= Beginning of Section =
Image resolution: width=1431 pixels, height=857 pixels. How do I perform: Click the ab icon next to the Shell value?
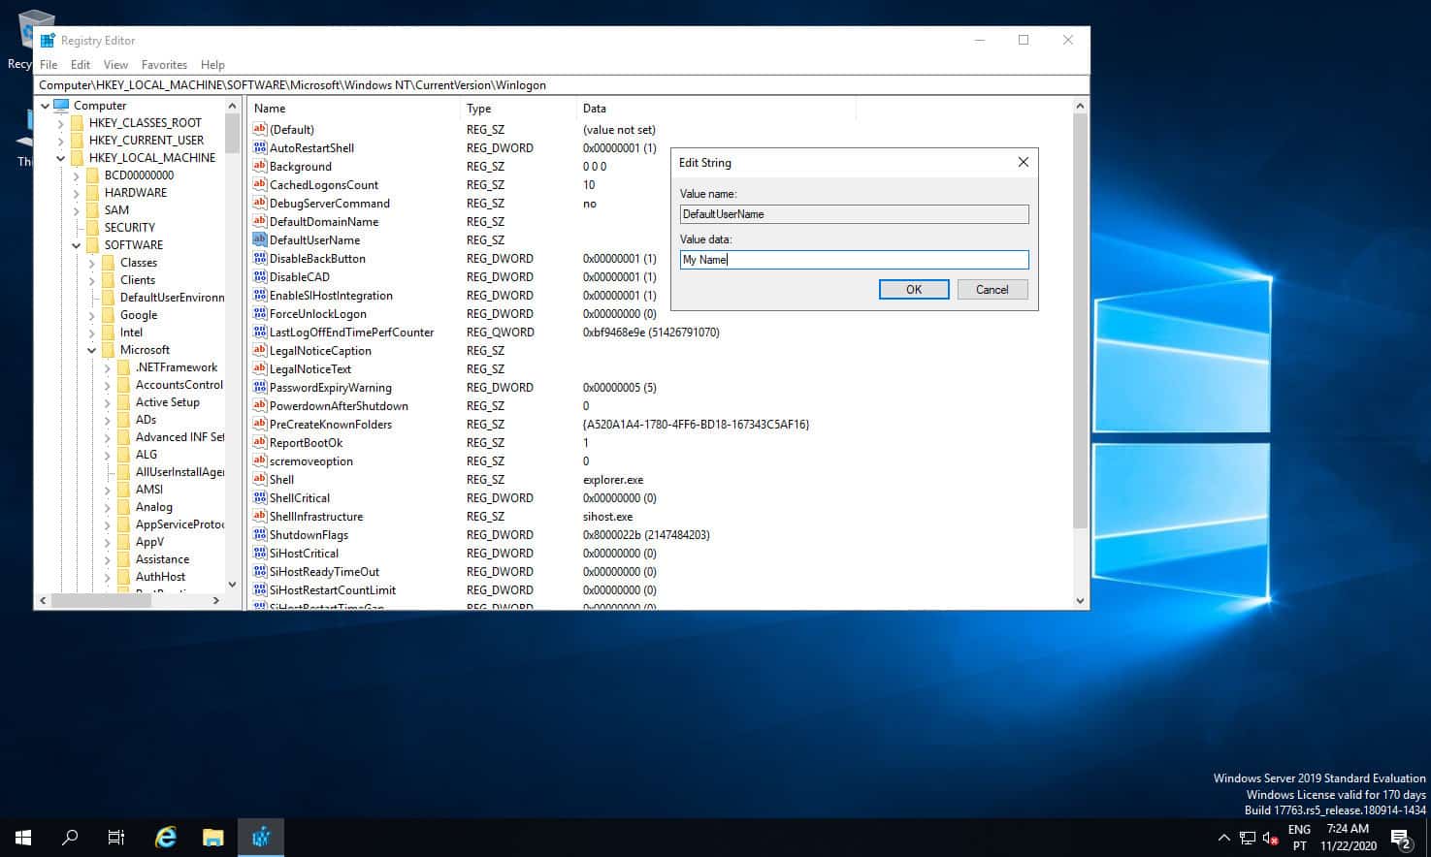click(x=259, y=479)
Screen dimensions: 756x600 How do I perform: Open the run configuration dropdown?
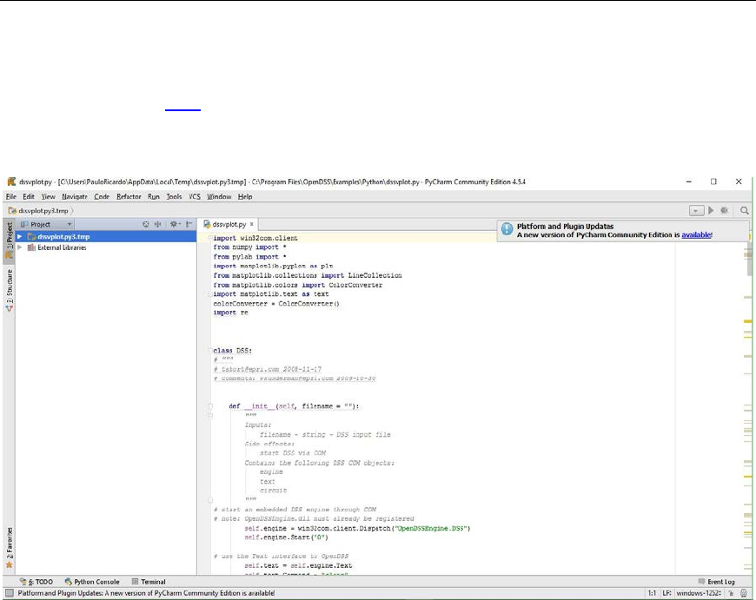pyautogui.click(x=695, y=210)
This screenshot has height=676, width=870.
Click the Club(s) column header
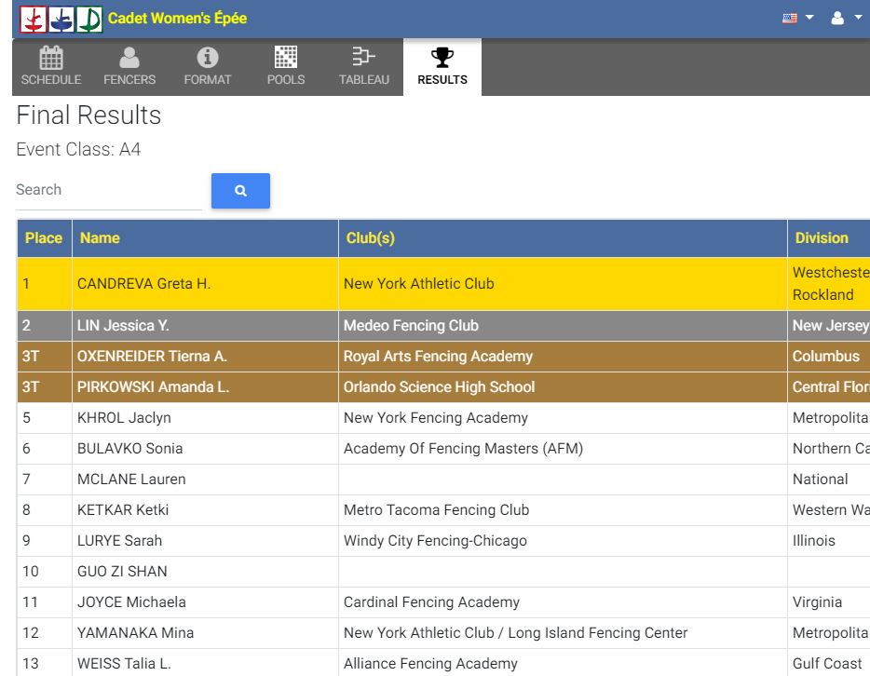(x=371, y=238)
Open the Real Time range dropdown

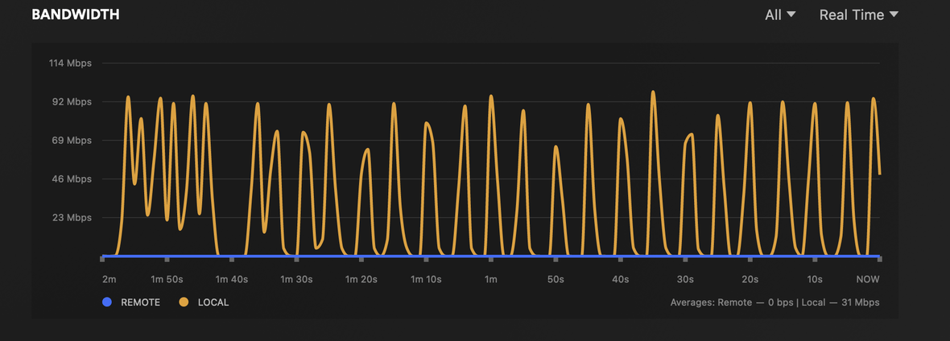858,15
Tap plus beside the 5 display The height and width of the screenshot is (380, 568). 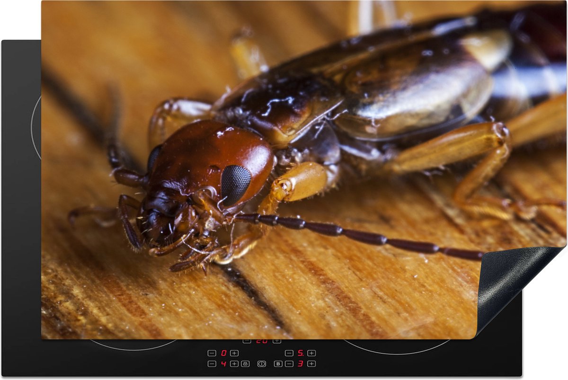[311, 353]
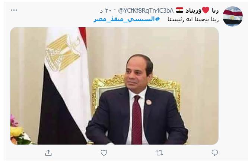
= End of Section =
* Directions for this task
Without the pictures, please reproduce each line of the listing above exactly, from the first one through the line bearing "This screenshot has height=676, width=870.".

* Response
Image resolution: width=1431 pixels, height=857 pixels. How do I perform: Click the ab icon next to the Shell value?
click(x=259, y=479)
Screen dimensions: 756x600 How do I perform: Open the run configuration dropdown?
pyautogui.click(x=695, y=210)
This screenshot has height=676, width=870.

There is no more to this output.